> _Directions for this task_: Starting at the line that contains "Image resolution: width=1383", write out every line to the end of the records below exactly, and leave out the pictures.

> _Stored data entries_:
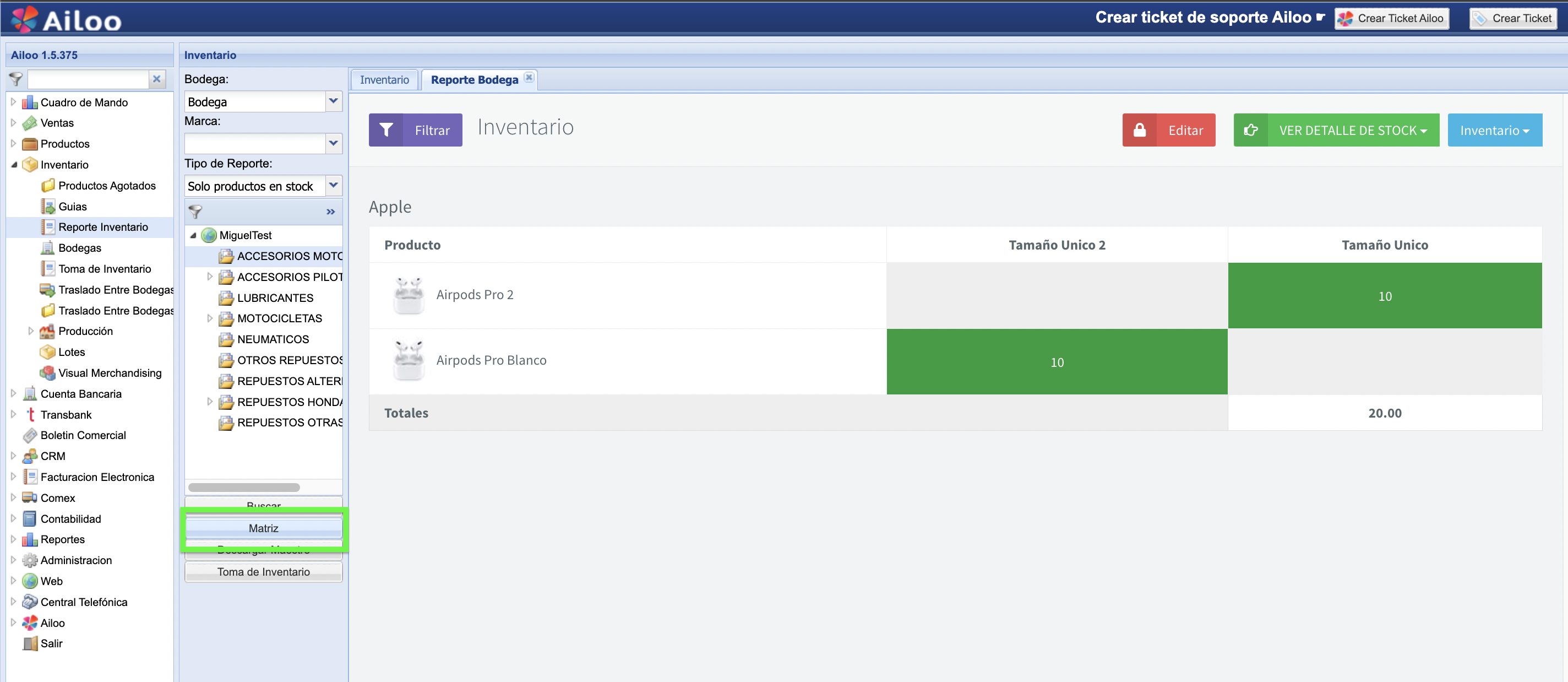1568x682 pixels.
Task: Click the Transbank icon in sidebar
Action: 29,415

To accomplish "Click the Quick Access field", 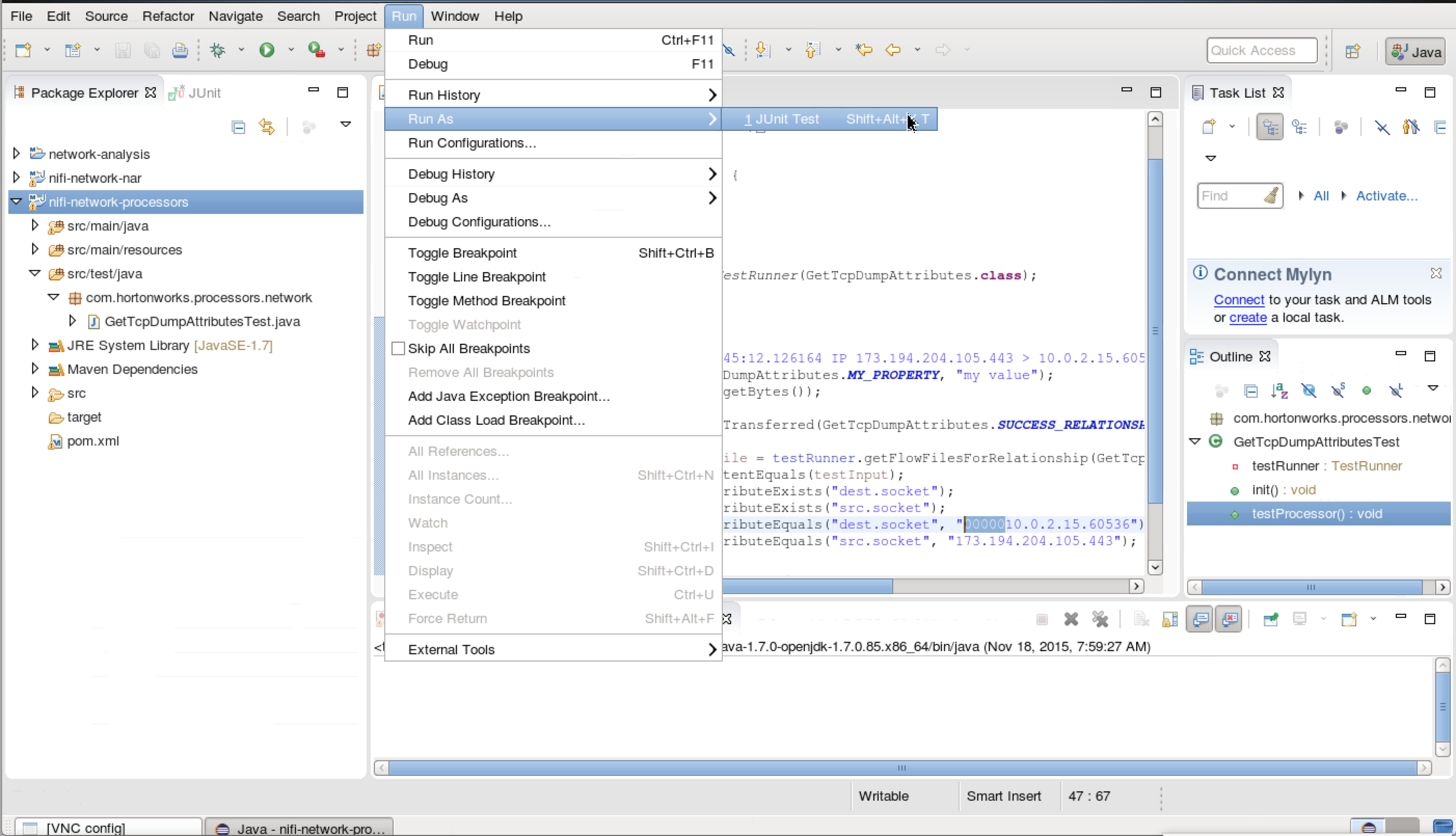I will [x=1261, y=50].
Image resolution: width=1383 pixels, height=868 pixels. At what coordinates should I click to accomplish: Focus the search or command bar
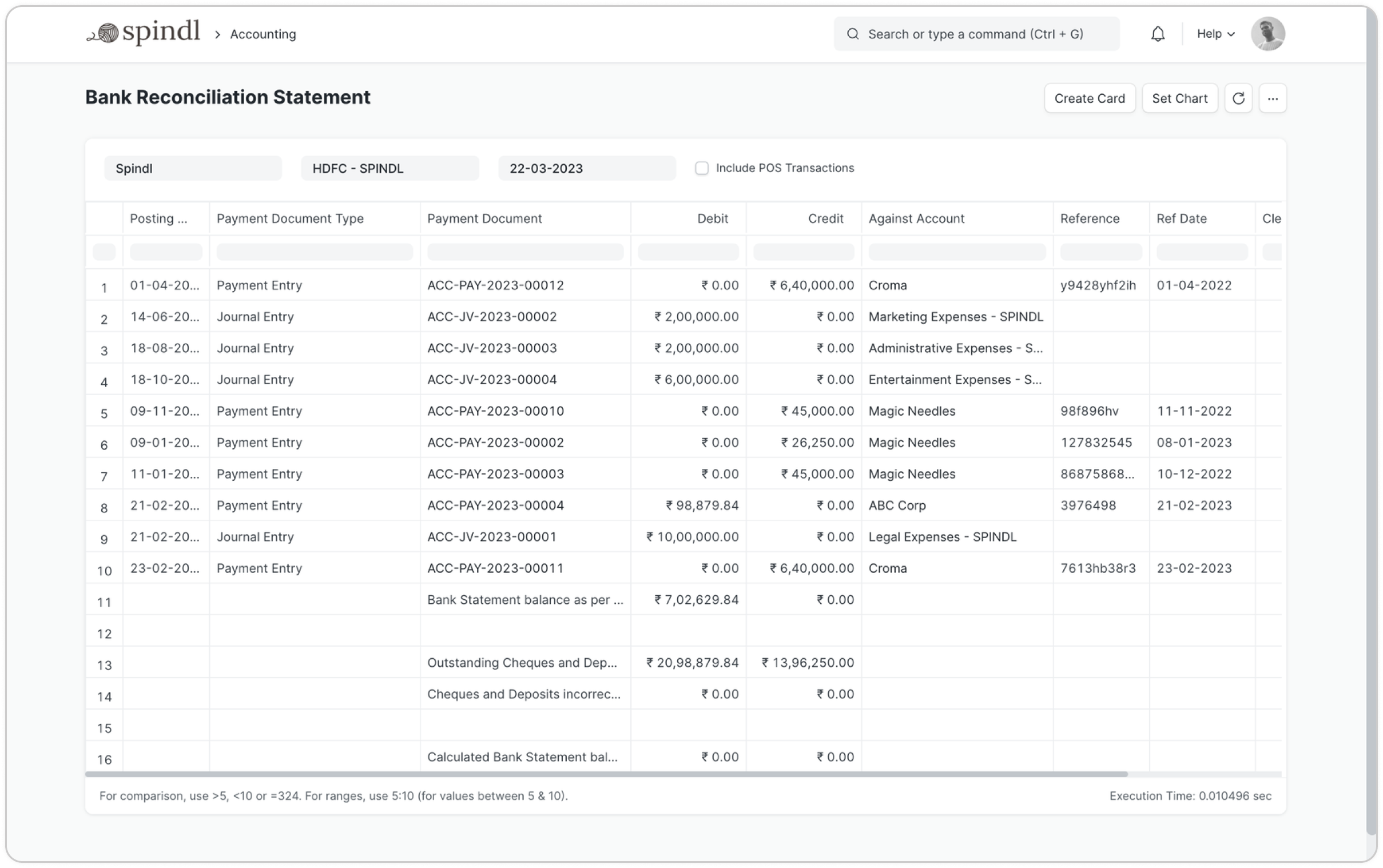[975, 34]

> _Response below_:
Image resolution: width=1383 pixels, height=868 pixels. At what coordinates should I click to accomplish: Focus the search or command bar
[975, 34]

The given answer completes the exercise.